確かに女さんの親父さんが言うように、これで事態の解決には向かうのだろう。
望んでいたはずの事だし、それ自体はいい。けど、これを推し進めているのはオルタネイティブXの推進派だ。
国連のお墨付きという後ろ盾をもとに、今後俺達の行く先に暗雲が立ち込めないとはいえない。
何より、こんな風に遺恨ばかりを残すやり方を何故選ぶのか。こんな事をしているから、人類は――。
知らず握った拳が音を立てる。
けれど一兵卒である俺に出来ることは何もなく、ただ事態だけが進んでいく。
目の前ではこの基地から進軍する大隊の進路、及びルートなどの説明が進む。
当然のようだが、俺達訓練兵について触れられることはなく、話は終盤に差し掛かる。
基地の防衛に周り、事態の推移を見守る。それが役目だろう。
だったら俺に出来ることはこの馬鹿げた騒動がただ一刻でも早く終わることを祈るだけだ。
「尚、第3戦術機甲大隊の出撃予定時刻は1940。これに合わせ我が隊も出撃、後方警備任務にあたる」
「「「「―――!!」」」」
予想外の言葉に、全員が息を呑む。
任務の重要度や戦力バランス、様々な要因を加味した結果だと教官は告げるが、そんな余地があるのだろうか。
疑問は尽きず、こういった事をしでかす可能性のある肉親の顔を思い浮かべる。
「お前達が担当する作戦区域はこの――」
告げられる区画は帝都とは正反対の方向。そこにあるのは確か将軍家の離城で、要は別荘みたいなもんだ。
なるほど、訓練兵への割り当てとしては妥当だろう。
あのあたりはBETAの支配地域だったはずで廃墟だし、そんな辺鄙な場所に正規部隊の配備は有り得ない。
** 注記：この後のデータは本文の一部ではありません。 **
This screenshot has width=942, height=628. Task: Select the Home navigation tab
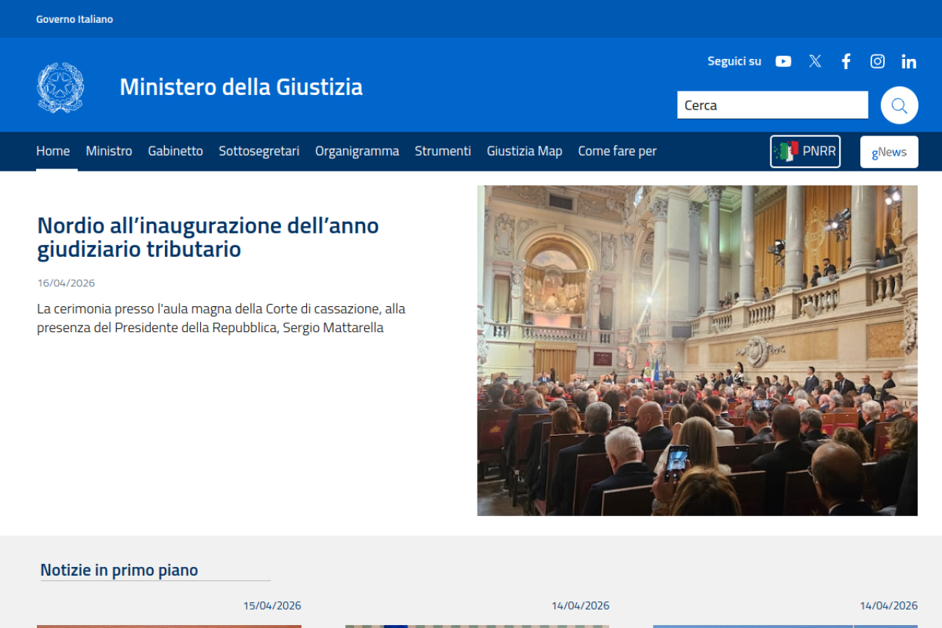pyautogui.click(x=53, y=151)
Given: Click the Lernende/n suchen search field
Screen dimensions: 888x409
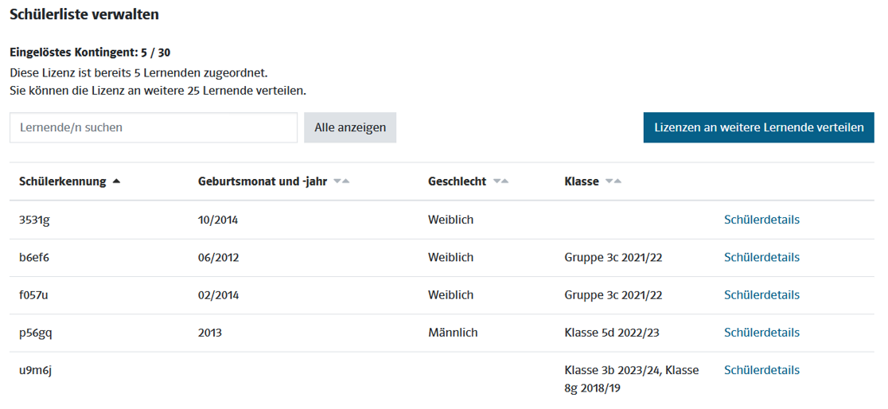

思い浮かべていた我が妹の意地の悪い笑顔をかき消し、可能性の一つが潰れたことに安堵する。
「尚、当任務には横浜基地駐留の帝国近衛軍第19独立警備招待も随伴する」
「……」
それは侍従長さん達の部隊だ。それを分かっていて黙っているのは委員長なりの矜持か、けじめか。
逆にそういった感情に走らず、冷静に現地での帝国軍との接触の際に有り得る可能性をあげられる程度には冷静なようだ。
正式な作戦とはいえ、現地にて駐留する帝国軍の人間からすれば俺達は国連軍。つまりは今回介入した敵に近い存在。
何も思わぬはずがないし、挑発や最悪の可能性として攻撃されることだってあるだろう。
それだけこの世界において国連軍、引いては米軍に対しての感情というものは悪いといえる。
ふと、視線の端にかかる女さんの複雑な表情。それもそうだろう。
世論がそうなっていると分かっていながら、今回国連軍を引き入れる仕事を担当しているのは他でもない、彼女の肉親なのだ。
今回の件、誰一人だって無関係じゃないんだ。
友の親父さんが暗躍し、その想い人がクーデターの決起を促す。
その結果、いいんちょと妹ちゃんの親族が殺され、親戚である将軍の安全も脅かされている。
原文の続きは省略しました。